Tips for Increasing Server Availability? 74
uptime asks: "I've got a friend that needs some help with his web server availability. On two separate occasions, his server has had a problem that caused it to be unavailable for a period of time. One was early on and was probably preventable, but this latest one was due to two drives failing simultaneously in a RAID5 array. As a web business moves from a small site to a fairly busy one, availability and reliability becomes not only more important, but more difficult to accomplish it seems. Hardware gets bigger, services get more expensive, and options seem to multiply. Where could one find material on recommended strategies for increasing server availability? Anything related to equipment, configurations, software, or techniques would be appreciated."

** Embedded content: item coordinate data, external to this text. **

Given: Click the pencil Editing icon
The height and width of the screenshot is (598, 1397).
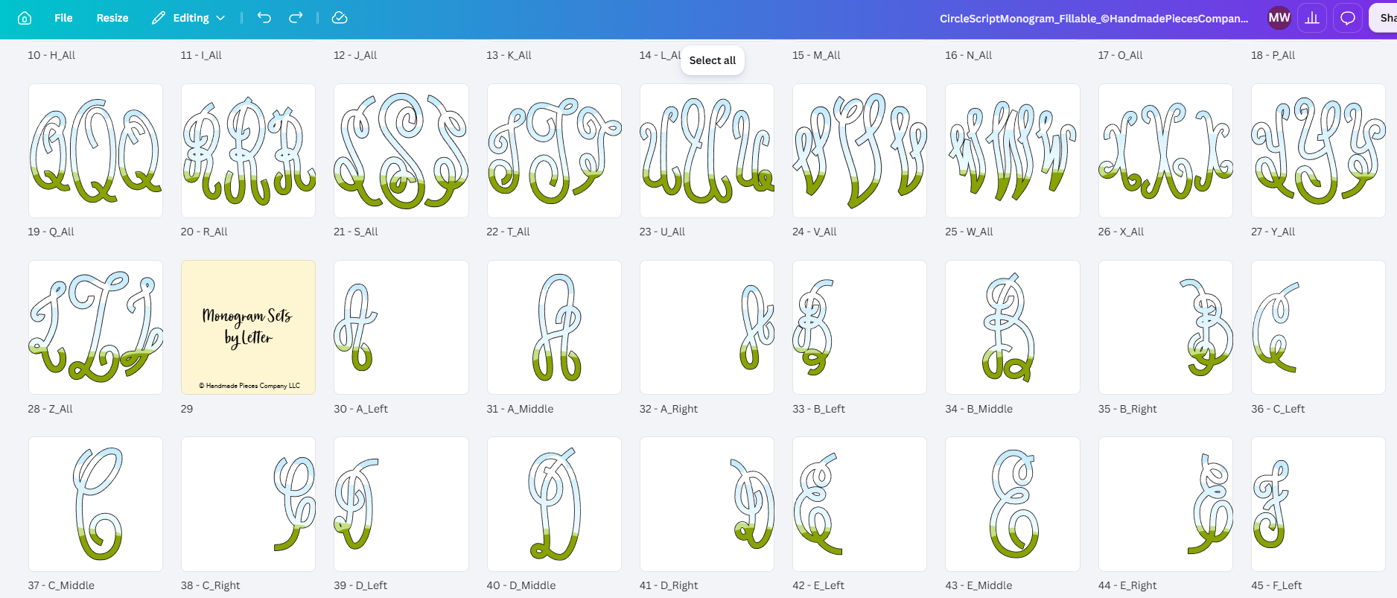Looking at the screenshot, I should [x=159, y=18].
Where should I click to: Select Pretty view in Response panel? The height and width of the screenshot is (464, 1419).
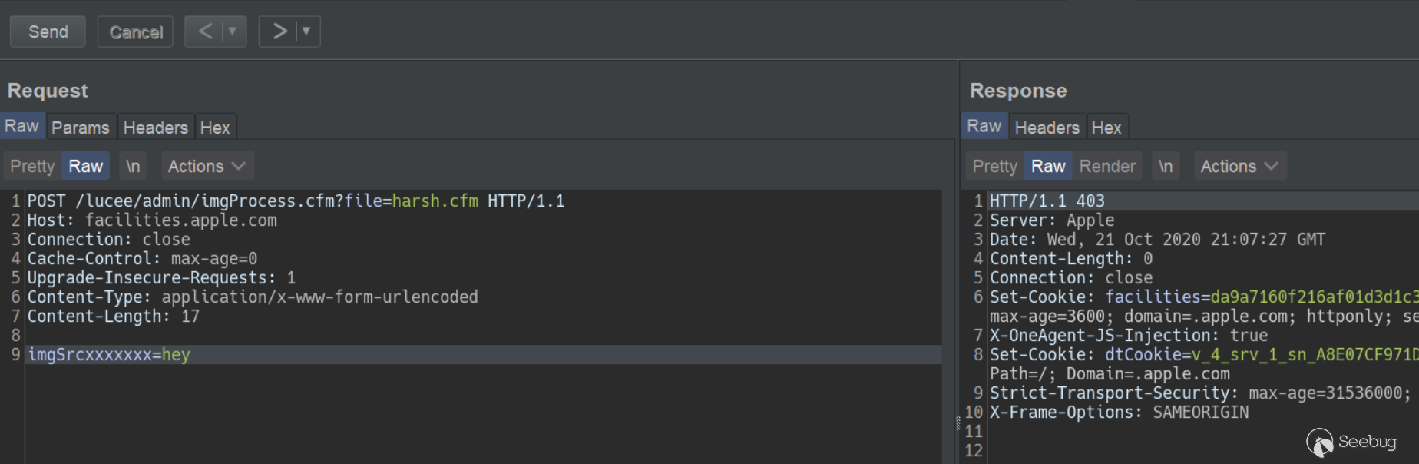click(994, 166)
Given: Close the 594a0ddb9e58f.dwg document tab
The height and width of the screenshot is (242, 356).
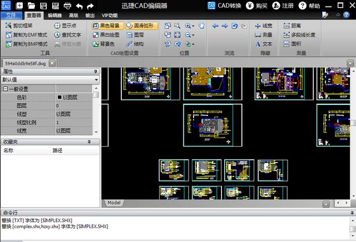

Hosting (Score:5, Insightful)
If that isnt something you want to venture down, then start planning outages for fsck, upgrade, and standard checkups. There are alos plugins for NAGIOS that will check different RAID controller status, server response, and server load
high availability of the service (Score:5, Informative)
RAID, ECC RAM, team NICs and all that stuff are very helpful, but if you want to make DARN sure that service is as available as possible, do server times two.
P.S. - your second server should be able to handle the exact same load as the first server or its not going to be terribly helpful
Re:high availability of the service (Score:2)
Re:high availability of the service (Score:5, Interesting)
Actually, each server should be able to handle the entire load of the cluster. A lot of people forget to pay attention to this. It's great that you have two servers in a cluster, so that if one fails the other still works, except when you HAVE to have two servers in the cluster for it to work at all.
Where I work we run our web solutions on clusters. This works great for redundancy, availability, etc. BUT, if we ever have less than two servers in the cluster, the system will go down anyway due to load. Our primary production cluster, therefore, is four servers.
Re:high availability of the service (Score:2)
Good point. I took it as read that the first server in question is handling the load on its own and the question was solely about providing higher availability. I put in a note about clustered/load balanced servers being equivalent in available capacity because in my experience, this is a place that novices will shortsightedly cut corners to save $$$.
Re:high availability of the service (Score:2)
Re:high availability of the service (Score:5, Interesting)
This is basically the priciple that my company runs on with their servers. We should be able to be running perfectly fine with 2/5ths of our servers down at any given time. Of course, this almost never happens, but building with that sort fo redundancy in mind reduces the chances of downtime to almost nothing. Each machine is also on redundant links to redundant switches on redundant upstream links. We do have the advantage of being an ISP and CLEC ourselves, so we already have multiple peering agreements with many other CLEC/ILECs.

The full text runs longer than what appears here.